Thinking about this a bit more, I expect there is some sort of race here during startup. Proxies may start watching policy before the proxy has provisioned its certificate, in general. I'm not sure that's really a problem, exactly, from Linkerd's perspective, though...

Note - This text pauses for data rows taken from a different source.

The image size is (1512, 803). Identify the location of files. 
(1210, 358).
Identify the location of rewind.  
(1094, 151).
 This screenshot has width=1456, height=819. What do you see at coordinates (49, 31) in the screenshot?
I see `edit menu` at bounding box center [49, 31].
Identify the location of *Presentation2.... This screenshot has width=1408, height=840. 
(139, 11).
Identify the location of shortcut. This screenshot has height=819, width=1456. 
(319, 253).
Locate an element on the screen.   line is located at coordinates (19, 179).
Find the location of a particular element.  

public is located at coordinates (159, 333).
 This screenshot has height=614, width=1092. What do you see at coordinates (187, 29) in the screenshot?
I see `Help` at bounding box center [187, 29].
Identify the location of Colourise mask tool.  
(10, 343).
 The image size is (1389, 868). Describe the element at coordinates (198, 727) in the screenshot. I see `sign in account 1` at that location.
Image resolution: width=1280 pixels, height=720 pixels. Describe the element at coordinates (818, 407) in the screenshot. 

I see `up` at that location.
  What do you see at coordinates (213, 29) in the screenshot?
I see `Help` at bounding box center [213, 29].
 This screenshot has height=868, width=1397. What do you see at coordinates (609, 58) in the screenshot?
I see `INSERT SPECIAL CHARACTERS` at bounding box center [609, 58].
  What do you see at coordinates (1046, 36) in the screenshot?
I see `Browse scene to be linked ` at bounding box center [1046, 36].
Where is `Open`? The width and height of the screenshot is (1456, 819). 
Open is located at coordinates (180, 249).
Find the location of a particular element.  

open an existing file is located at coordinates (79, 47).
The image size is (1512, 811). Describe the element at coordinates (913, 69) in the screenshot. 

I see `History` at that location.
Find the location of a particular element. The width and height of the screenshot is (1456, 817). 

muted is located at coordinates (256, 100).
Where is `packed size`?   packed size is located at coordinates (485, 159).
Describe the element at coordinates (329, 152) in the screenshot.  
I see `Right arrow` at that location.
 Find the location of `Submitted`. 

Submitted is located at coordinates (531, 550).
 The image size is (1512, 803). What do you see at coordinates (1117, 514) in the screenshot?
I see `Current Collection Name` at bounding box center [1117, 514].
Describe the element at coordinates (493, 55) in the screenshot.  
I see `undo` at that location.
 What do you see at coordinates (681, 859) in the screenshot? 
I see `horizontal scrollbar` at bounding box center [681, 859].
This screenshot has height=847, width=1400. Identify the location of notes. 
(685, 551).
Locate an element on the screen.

stale[bot] commented 2 years ago

This issue has been automatically marked as stale because it has not had recent activity. It will be closed in 14 days if no further activity occurs. Thank you for your contributions.

stale[bot] commented 2 years ago

This issue has been automatically marked as stale because it has not had recent activity. It will be closed in 14 days if no further activity occurs. Thank you for your contributions.